Indeed, the document lacks a clinical lens, which is exacerbated by inconsistent terminology usage that we believe renders it unusable. It compels its reader to approach WPATH guidance with a particular, well-established metaphysical framework. The Terminology Chapter claims that “Sex, gender, gender identity, and gender expression are used in the English language as descriptors that can apply to all people – those who are transgender and gender diverse (TGD), and those who are not.”  However, not all people believe they have a gender identity. Please be more inclusive and recognize that some people do and others do not have an inner sense of gender identity. Unless you can demonstrate studies that prove that every human has a gender identity, this must be presented accurately as a theory. 

For parents, the reality of a child seeking invasive and irreversible medical interventions to align their physical bodies with a poorly understood and culturally dependent notion of “gender” is alarming and requires considerable reflection and careful decision making. What consideration is being given to the clinical condition that is being treated? Why, as parents acting in the best interests of our children, should we be asked to take a leap of faith that this poorly understood model of care is appropriate when the lives of our most precious loved ones are hanging in the balance? A model of care that is designed to render their “gender-related needs” entirely dependent on lifelong medical treatments. 

We are particularly disappointed that you say a systematic review of the evidence was not possible. As an international organization, certainly you are well aware of the recent systematic evidence reviews conducted in Finland and the UK and that Sweden is now undertaking. These national governments have applied very rigorous reviews. 

The key issue isn’t that a systematic review isn’t possible – it’s that the evidence itself was found to be very poor quality. This should concern every clinician, patient and parent. These evidence reviews have led to more caution being applied in the treatment of children and adolescents in certain jurisdictions. This is because reasonable people do not want to see children harmed by a train driven by pro-medical transition activists that is clearly reeling off the tracks. 

In fact, the most glaring omission in your documents is the role of supportive psychotherapeutic approaches in managing distress. An unbiased examination of valid psychotherapeutic approaches is necessary, and primary care clinicians should be guided to these approaches as a first line of treatment, especially for youth. Page 8 of the SOC V7 states, “Often with the help of psychotherapy, some individuals integrate their trans- or cross-gender feelings into the gender role they were assigned at birth and do not feel the need to feminize or masculinize their body.”  What is utterly lacking in your updated version is the endorsement and guidance for mental health clinicians to facilitate this exploration and integration.  Further, guidance is sorely needed to help clinicians determine when non-invasive techniques such as gender exploratory therapy versus invasive options (such as puberty blockers or cross-sex hormones) should be recommended. 

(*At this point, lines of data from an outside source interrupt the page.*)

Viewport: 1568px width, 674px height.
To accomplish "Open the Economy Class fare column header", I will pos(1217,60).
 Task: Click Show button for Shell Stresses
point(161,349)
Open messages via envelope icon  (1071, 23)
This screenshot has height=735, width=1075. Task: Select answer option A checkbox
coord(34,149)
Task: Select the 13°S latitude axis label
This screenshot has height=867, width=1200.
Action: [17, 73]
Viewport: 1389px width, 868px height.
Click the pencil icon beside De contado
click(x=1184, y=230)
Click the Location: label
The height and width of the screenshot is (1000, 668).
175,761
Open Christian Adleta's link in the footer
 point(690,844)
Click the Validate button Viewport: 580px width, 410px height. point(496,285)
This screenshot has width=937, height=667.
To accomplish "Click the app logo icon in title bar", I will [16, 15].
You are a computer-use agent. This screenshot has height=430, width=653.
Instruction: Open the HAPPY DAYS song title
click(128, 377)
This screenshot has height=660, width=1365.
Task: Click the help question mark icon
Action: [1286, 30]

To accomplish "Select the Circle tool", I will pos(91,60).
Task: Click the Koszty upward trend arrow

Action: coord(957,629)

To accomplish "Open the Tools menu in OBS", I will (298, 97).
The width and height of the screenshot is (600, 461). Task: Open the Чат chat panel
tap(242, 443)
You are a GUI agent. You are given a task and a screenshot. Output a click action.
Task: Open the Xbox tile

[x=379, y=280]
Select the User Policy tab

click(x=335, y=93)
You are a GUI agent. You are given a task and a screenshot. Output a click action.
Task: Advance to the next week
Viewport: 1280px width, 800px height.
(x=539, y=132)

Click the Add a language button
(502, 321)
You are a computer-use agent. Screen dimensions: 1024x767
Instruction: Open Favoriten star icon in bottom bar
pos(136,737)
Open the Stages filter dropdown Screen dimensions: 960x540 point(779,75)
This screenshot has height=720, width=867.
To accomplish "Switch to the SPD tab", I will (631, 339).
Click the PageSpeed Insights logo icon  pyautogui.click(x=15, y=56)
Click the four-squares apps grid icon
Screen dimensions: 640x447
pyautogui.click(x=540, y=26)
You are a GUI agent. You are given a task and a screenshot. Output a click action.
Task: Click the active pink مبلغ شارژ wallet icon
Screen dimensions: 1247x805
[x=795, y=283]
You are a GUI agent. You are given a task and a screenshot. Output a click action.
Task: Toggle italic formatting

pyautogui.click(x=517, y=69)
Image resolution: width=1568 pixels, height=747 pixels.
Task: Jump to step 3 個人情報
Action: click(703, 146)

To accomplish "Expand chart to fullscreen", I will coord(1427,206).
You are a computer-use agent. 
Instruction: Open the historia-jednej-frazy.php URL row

Detransitioners have cited gender exploratory therapy as a model of care that would have helped them ameliorate distress and disentangle their confusion about gender along with other personal issues. Clinicians and families also need guidance to treat and support detransitioners. Indeed, a chapter on detransitioners is clearly warranted as this growing cohort has unmet physical and mental health needs.

Parents are key stakeholders who hope that consumers of this document will act in the best long-term interests of their children given the life-changing medical care decisions being made. The responsibility of WPATH, now that you’ve declared gender diversity (the condition for which this document is intended?) is not “rare,” is to ensure that the practice of medicine is not being co-opted by bias or special interests that will adversely and permanently impact the health and well-being of young people and our society at large.